Category: security-token base standard / compliance-check middleware / document-bound tokenization primitive
Summary: ERC-1462 is best understood as a minimal compliance-and-documentation extension for fungible tokens rather than as a full tokenized-asset operating system. Its core move is to keep the token standard narrow: add explicit preflight checking functions for transfer, delegated transfer, mint, and burn, require them to return ERC-1066 status codes instead of a bare boolean, and add optional document-attachment functions for legal or disclosure materials. That makes ERC-1462 analytically useful as a lower-bound comparison for richer tokenization stacks such as ERC-3643, ONCHAINID, Tokeny, and Chainlink ACE. Instead of bundling identity, policy composition, and issuer-role frameworks into one surface, it isolates the simpler question of how a token can ask is this action allowed? and how it can bind itself to offchain legal documents.
What it does:
Extends ERC-20-style tokens with checkTransferAllowed, checkTransferFromAllowed, checkMintAllowed, and checkBurnAllowed preflight checks
Requires those checks to return Ethereum status codes from ERC-1066 so applications can distinguish allowed, disallowed, and error conditions more precisely than with a boolean revert alone
Separates direct-transfer and delegated-transfer checking so transfer and transferFrom can be governed differently
Adds optional document-management functions, attachDocument and lookupDocument, for binding legal or disclosure materials to the token
Leaves the source of policy flexible: checkers can use onchain registries, built-in issuer logic, or even offchain-oracle inputs
Positions itself as a backwards-compatible, minimal base layer rather than a fully opinionated compliance suite
Key claims:
The draft ERC’s own motivation is unusually revealing: it explicitly argues that other security-token proposals were either too project-specific or too broad, and it presents ERC-1462 as a narrower, more modular baseline.
The specification’s split between checkTransferAllowed and checkTransferFromAllowed is one of the main reusable insights. It makes direct-holder actions and delegated/operator actions separate control surfaces instead of flattening both into one generic canTransfer gate.
The standard’s use of ERC-1066 status codes matters because it turns compliance checking into a richer interface than true/false. That is analytically useful for later systems that want preflight explanations, traceability, or differentiated failure reasons.
ERC-1462 deliberately does not hard-code a specific identity or allowlist model. The check functions may consult whitelists, blacklists, contract-local logic, or offchain-oracle results, which means the standard is a hook surface for policy rather than the policy itself.
The optional document functions are the second key insight: ERC-1462 treats legal binding as a first-class token concern by letting issuers attach named offchain documents and content hashes without requiring a whole credential stack.

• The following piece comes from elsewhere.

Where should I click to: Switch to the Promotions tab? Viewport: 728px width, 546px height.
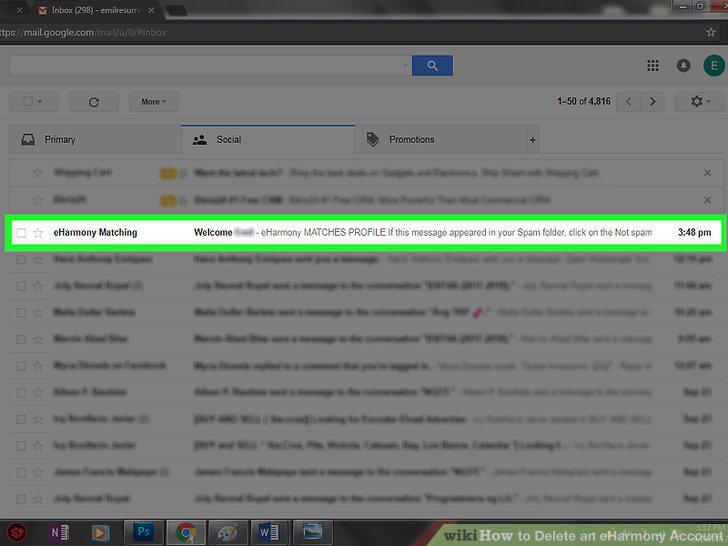pyautogui.click(x=441, y=139)
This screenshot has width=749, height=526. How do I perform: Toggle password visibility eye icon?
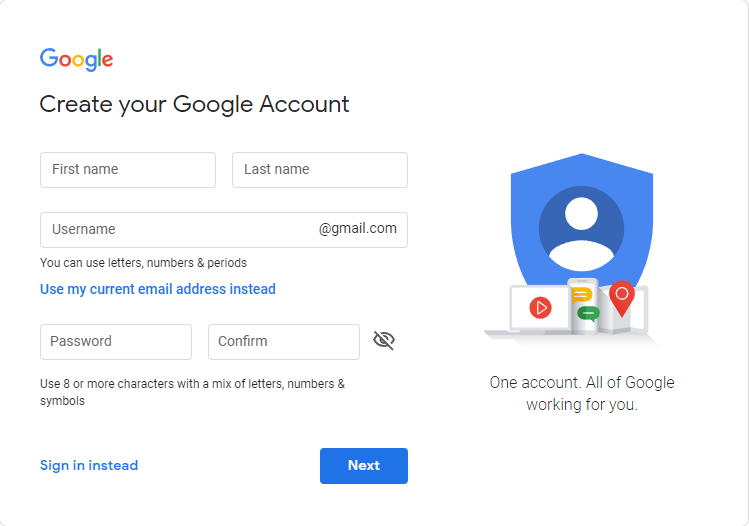[384, 341]
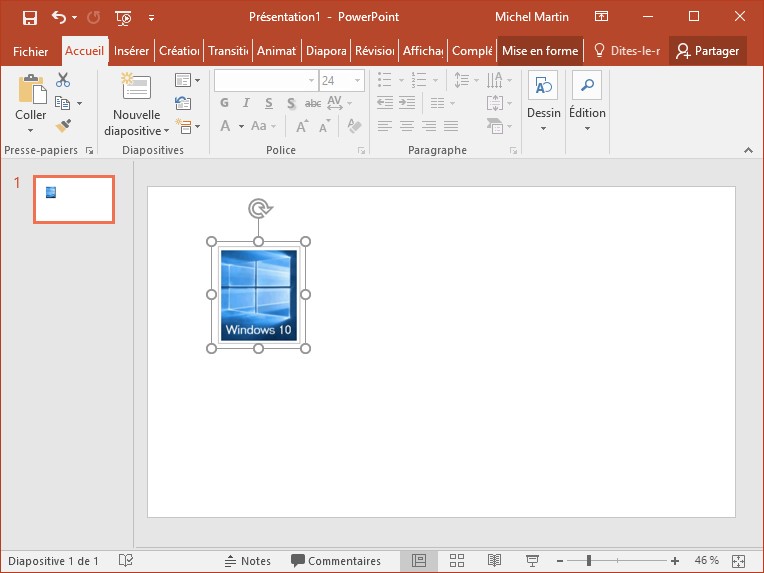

The rationale section explicitly ties the proposal to both ERC-20 and ERC-777 compatibility, but still centers ERC-20 because of adoption. That shows the design goal was pragmatic integration into existing fungible-token workflows rather than a clean-sheet replacement.

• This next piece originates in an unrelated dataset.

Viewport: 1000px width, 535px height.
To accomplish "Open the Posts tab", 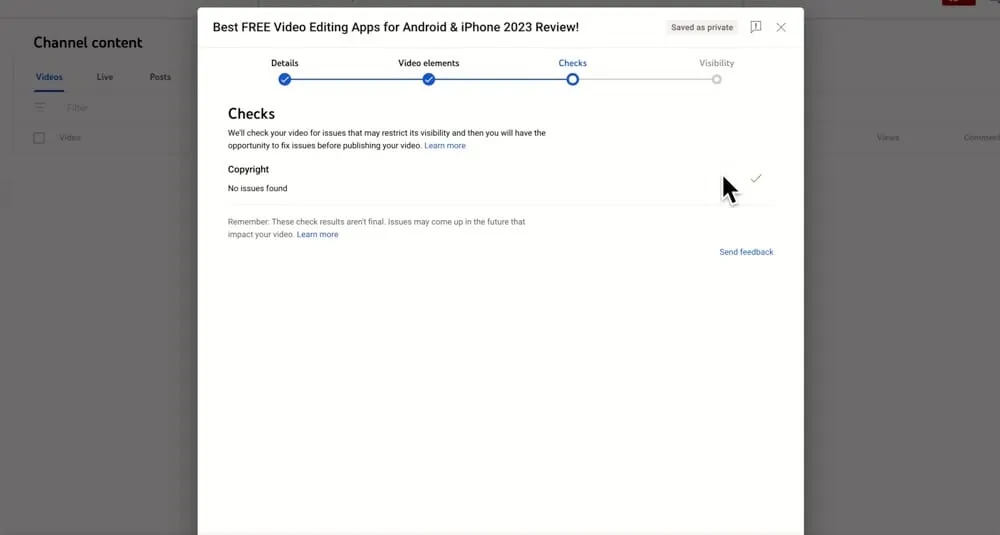I will 160,77.
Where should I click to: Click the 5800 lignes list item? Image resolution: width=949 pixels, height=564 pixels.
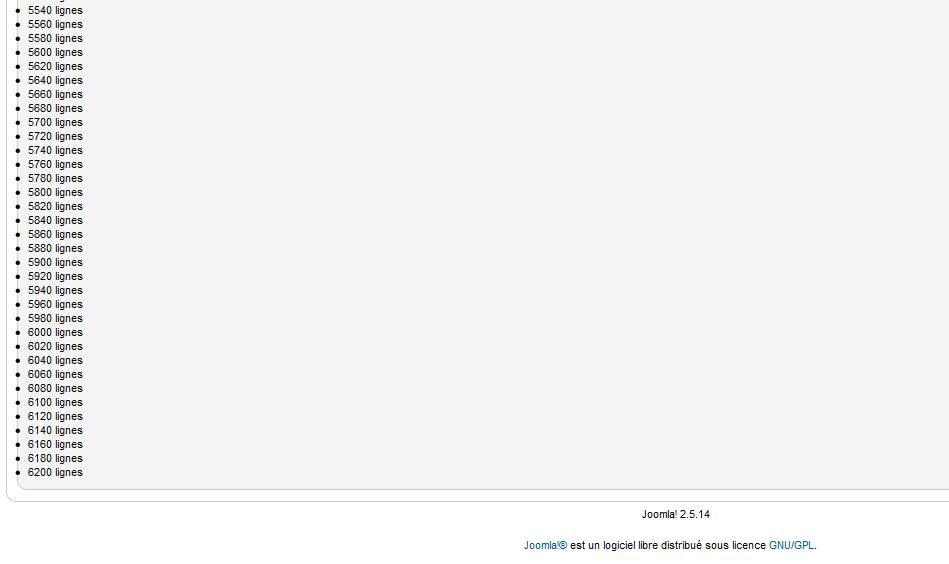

ERC-1462 remains useful in the corpus precisely because it is smaller and more incomplete than newer compliance systems. It provides a lower-bound comparison where compliance consists of transfer/mint/burn checks plus document references, before richer issuer-identity and token-policy frameworks are layered on top.
Whitepaper: No standalone ERC-1462 whitepaper or litepaper surfaced in this pass. The strongest primary materials were the EIP itself, its reference implementation repository, and the linked discussion thread collected in ../../whitepapers/erc-1462-primary-sources-2026-05-12.md.